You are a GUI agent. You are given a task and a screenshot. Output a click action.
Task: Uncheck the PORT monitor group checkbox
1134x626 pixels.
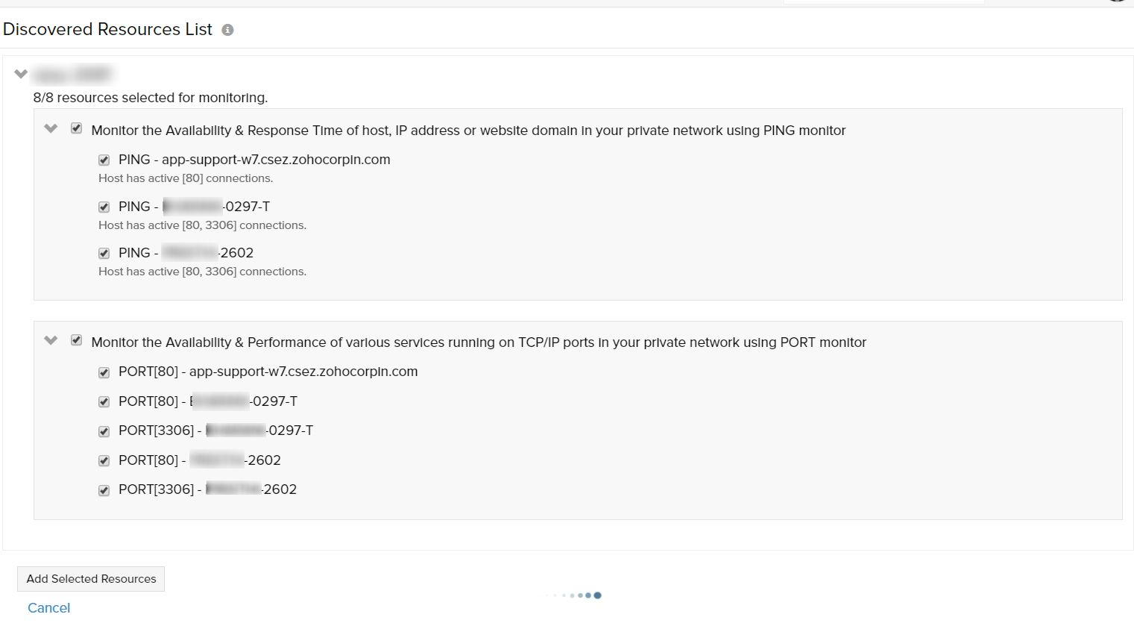pyautogui.click(x=76, y=340)
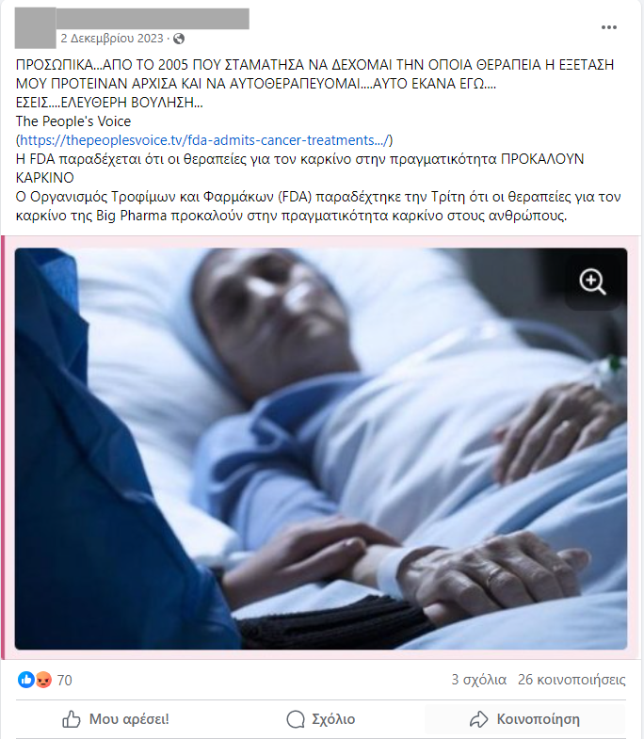Open the 3 σχόλια comments list
This screenshot has width=644, height=739.
pos(478,680)
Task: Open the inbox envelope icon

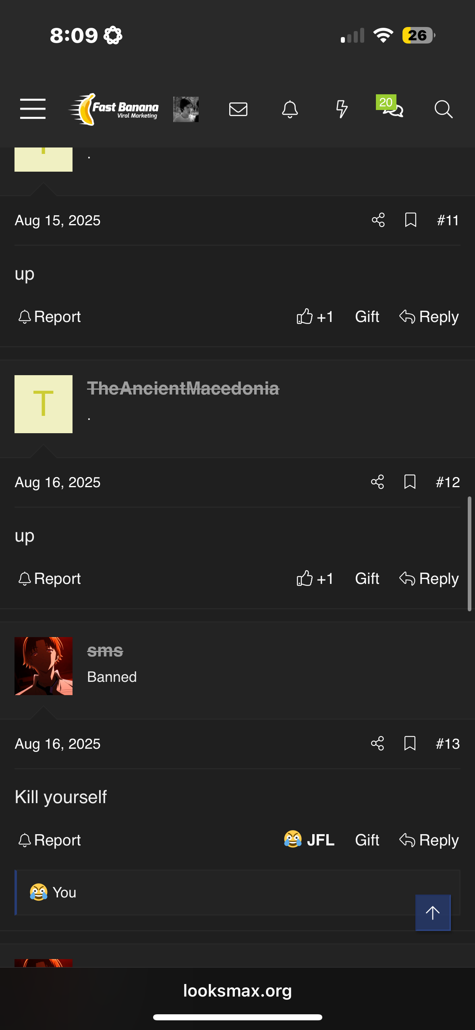Action: 238,109
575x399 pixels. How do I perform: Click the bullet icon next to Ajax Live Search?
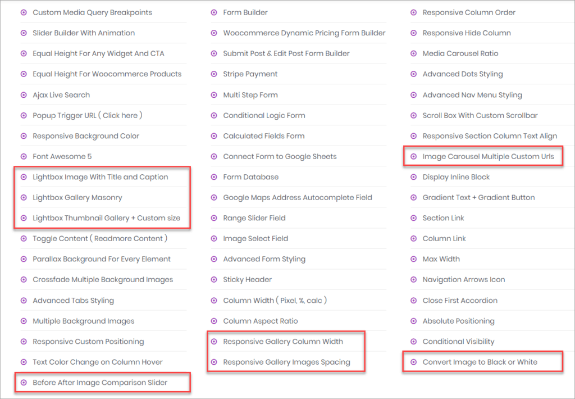click(x=24, y=95)
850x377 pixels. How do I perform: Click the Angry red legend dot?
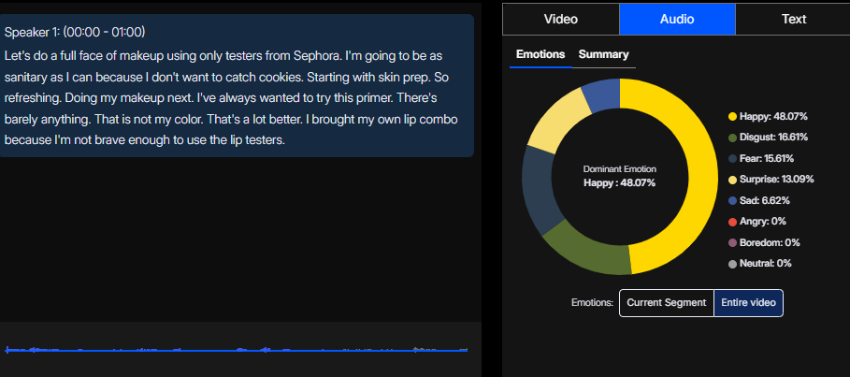click(732, 222)
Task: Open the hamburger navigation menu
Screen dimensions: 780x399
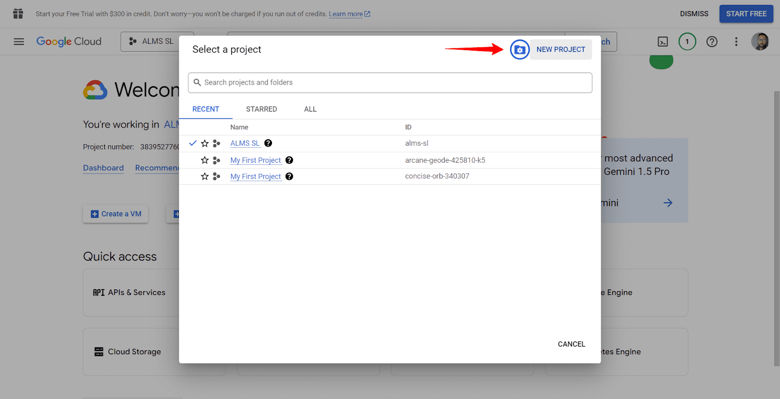Action: [x=19, y=42]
====================
**What to do**
Transcribe exactly the lines from the one holding "575x399 pixels. How" through the final line of the material above, both ends included; any pictures should be dropped.

**Answer below**
575x399 pixels. How do I perform: Click the bullet icon next to Ajax Live Search?
click(x=24, y=95)
850x377 pixels. How do I perform: Click the Angry red legend dot?
click(732, 222)
Task: Open the hamburger navigation menu
Screen dimensions: 780x399
Action: [x=19, y=42]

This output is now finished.